Para além da escolaridade dos pais e do estatuto socioeconómico da família,
podemos ainda acrescentar que o tipo de colaboração entre os cônjuges/companheiros pode
ter também uma forte influência na forma como as famílias consideram a utilidade dos
seus apoios sociais, bem como as suas necessidades.
Assim parece que, como vimos da revisão da literatura, a relevância de relações
interpessoais coesas e harmoniosas dentro da família reafirma-se quando se examina um
dos seus subsistemas específicos que é a das interacções entre os cônjuges/companheiros.
Neste caso, uma relação de apoio mútuo, no que concerne à colaboração nas tarefas
domésticas e nos cuidados à criança, constitui um recurso poderoso para os seus elementos
dado que diminui as necessidades sentidas pelas famílias e simultaneamente engrandece a
utilidade dos elementos da rede de apoio social, nomeadamente da família mais próxima.
E como realça uma mãe do nosso estudo, quando foi questionada sobre as suas
necessidades:
“Tantas e ao mesmo tempo tão poucas, comparando com outras famílias mais
necessitadas e carentes de ajuda e saúde. Mas graças, porque tenho a ajuda do meu marido
para cuidar dele dentro das nossas possibilidades.”
Capítulo IV – Discussões e Conclusões
161
Por conseguinte uma outra família refere “O marido não ajuda nada”. Parece-nos que
estas palavras são a expressão de uma angústia que é a falta de apoio do marido e que
implicitamente, traduzem, necessidades e carência de apoio conjugal.
Estes resultados sugerem que a IP deve direccionar a sua atenção para a compreensão
das adaptações recíprocas entre os membros de díades das famílias de crianças com NE,
bem como para a delineação das estratégias de intervenção que melhor se ajustam às
necessidades e recursos particulares.
Avaliar as necessidades das famílias, acima de tudo, permite individualizar as
intervenções contudo, o profissional deve ter em atenção que as necessidades não são
estáticas, mas dependem das transições que se podem operar ao longo do ciclo de vida da
família. Daí que, para proporcionar intervenções mais eficazes, deva ajustar-se às
necessidades em constante mudança das famílias e invista nos recursos informais mais
capazes de satisfazer essas necessidades.
A conceitualização teórica do modelo centrado na família advoca que os processos
de obtenção de informação e de tomada de decisões sejam processos colaborativos entre
profissional-família, respeitando sempre os seus desejos, necessidades e prioridades. O
papel de parceiro colaborativo, atribuído ao profissional de IP, exige que este inicie onde a
família está, que identifique factores capazes de influenciar as suas necessidades e recursos
e construa uma relação com a família nos parâmetros que esta estabeleceu. É assim exigido
às práticas de IP que dêem resposta ao que as famílias consideram como recursos
necessários para uma vida normal, em família e em comunidade; que apoiem e fortaleçam
o funcionamento da família e que optimizem o apoio.

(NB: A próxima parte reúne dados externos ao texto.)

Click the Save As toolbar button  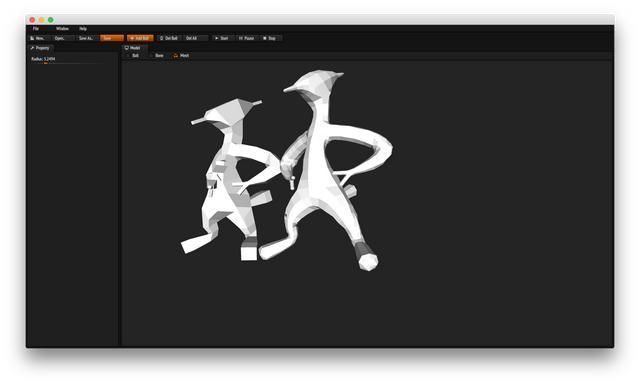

O modelo centrado na família em que se reconhece as suas necessidades e os seus
recursos proporciona que a disparidade entre as necessidades sentidas pelas famílias e as
percepcionadas pelos profissionais, tem pouca probabilidade de acontecer, porque a IP
centrada na família é construída na colaboração e parceria entre famílias e profissionais.
Por outro lado, é o modelo que mais respeita os direitos das crianças com NE, o que
promove a igualdade de oportunidades e a melhoria da qualidade das suas vidas.